▶ _Challenge_: Starting at the line that has "Increase Minutes of shift stepper value" and ending after the line that has "tap(111, 345)", write those items out again with "stepper" swapped for "spinner". Leave everything else unchanged.
START Data section
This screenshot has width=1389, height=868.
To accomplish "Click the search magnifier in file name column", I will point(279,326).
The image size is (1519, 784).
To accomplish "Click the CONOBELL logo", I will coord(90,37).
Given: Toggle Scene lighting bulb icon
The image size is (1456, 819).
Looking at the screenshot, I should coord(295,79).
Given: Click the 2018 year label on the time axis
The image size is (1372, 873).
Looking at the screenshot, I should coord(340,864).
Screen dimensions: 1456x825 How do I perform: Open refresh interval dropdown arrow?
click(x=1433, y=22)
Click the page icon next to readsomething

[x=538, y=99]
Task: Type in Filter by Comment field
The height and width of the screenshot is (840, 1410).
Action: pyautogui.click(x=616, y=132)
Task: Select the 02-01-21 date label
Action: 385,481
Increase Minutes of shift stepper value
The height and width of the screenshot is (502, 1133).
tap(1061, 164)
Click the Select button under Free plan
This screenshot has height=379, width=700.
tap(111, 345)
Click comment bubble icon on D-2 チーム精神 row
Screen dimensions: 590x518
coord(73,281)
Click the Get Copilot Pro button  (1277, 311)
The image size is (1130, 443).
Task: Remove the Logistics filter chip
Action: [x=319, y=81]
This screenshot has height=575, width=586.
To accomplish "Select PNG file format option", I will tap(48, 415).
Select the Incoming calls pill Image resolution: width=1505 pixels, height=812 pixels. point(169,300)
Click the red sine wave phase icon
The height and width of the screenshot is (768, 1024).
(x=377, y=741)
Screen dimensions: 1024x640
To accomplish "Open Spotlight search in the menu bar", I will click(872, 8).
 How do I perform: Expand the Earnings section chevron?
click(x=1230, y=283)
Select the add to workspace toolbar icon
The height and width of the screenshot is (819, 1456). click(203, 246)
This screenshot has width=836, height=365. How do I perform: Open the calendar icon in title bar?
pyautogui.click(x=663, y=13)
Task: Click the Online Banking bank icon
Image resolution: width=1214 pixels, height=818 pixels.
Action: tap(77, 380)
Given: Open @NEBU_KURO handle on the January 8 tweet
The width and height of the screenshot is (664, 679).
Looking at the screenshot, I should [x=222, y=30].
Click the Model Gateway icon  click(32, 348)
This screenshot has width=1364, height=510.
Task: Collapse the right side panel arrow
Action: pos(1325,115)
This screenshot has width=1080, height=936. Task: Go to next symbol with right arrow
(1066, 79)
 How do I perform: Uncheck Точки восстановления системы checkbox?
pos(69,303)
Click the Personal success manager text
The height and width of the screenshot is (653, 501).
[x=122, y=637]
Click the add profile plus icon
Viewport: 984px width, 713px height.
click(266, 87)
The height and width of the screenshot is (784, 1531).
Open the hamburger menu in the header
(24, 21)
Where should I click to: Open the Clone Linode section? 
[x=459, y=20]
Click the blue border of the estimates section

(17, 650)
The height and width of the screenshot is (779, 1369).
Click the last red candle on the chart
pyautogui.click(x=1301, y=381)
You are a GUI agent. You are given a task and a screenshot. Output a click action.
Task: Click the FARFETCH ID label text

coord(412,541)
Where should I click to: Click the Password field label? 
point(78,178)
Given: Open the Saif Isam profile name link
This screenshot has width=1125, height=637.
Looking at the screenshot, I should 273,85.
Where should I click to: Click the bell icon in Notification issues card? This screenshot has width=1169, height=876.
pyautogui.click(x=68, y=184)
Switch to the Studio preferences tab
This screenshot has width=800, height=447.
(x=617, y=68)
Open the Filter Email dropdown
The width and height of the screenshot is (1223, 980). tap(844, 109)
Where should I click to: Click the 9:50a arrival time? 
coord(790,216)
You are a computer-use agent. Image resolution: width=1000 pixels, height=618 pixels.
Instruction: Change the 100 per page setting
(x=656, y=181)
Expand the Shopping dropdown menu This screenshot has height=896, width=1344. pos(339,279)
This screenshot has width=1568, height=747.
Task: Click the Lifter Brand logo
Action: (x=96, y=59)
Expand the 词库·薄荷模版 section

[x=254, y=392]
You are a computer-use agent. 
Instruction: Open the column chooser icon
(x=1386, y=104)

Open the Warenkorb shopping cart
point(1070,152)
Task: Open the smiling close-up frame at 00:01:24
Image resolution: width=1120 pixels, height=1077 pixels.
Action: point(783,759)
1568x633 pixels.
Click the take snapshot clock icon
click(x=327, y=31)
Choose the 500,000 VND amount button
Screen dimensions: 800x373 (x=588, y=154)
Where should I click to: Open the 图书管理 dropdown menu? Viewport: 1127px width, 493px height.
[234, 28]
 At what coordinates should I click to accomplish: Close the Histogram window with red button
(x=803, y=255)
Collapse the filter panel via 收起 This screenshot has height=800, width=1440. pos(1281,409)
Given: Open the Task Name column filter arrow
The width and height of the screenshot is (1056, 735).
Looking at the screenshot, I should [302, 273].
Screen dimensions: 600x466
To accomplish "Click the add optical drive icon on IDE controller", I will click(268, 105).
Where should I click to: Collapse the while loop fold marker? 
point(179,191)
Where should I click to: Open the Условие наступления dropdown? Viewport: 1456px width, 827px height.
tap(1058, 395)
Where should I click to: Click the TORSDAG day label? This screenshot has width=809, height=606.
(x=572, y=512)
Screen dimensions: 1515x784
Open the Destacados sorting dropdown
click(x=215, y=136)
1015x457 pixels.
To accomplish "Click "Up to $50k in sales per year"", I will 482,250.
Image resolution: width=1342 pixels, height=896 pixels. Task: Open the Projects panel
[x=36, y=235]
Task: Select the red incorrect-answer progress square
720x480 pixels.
END Data section
▶ _Result_:
Increase Minutes of shift spinner value
The height and width of the screenshot is (502, 1133).
tap(1061, 164)
Click the Select button under Free plan
This screenshot has height=379, width=700.
tap(111, 345)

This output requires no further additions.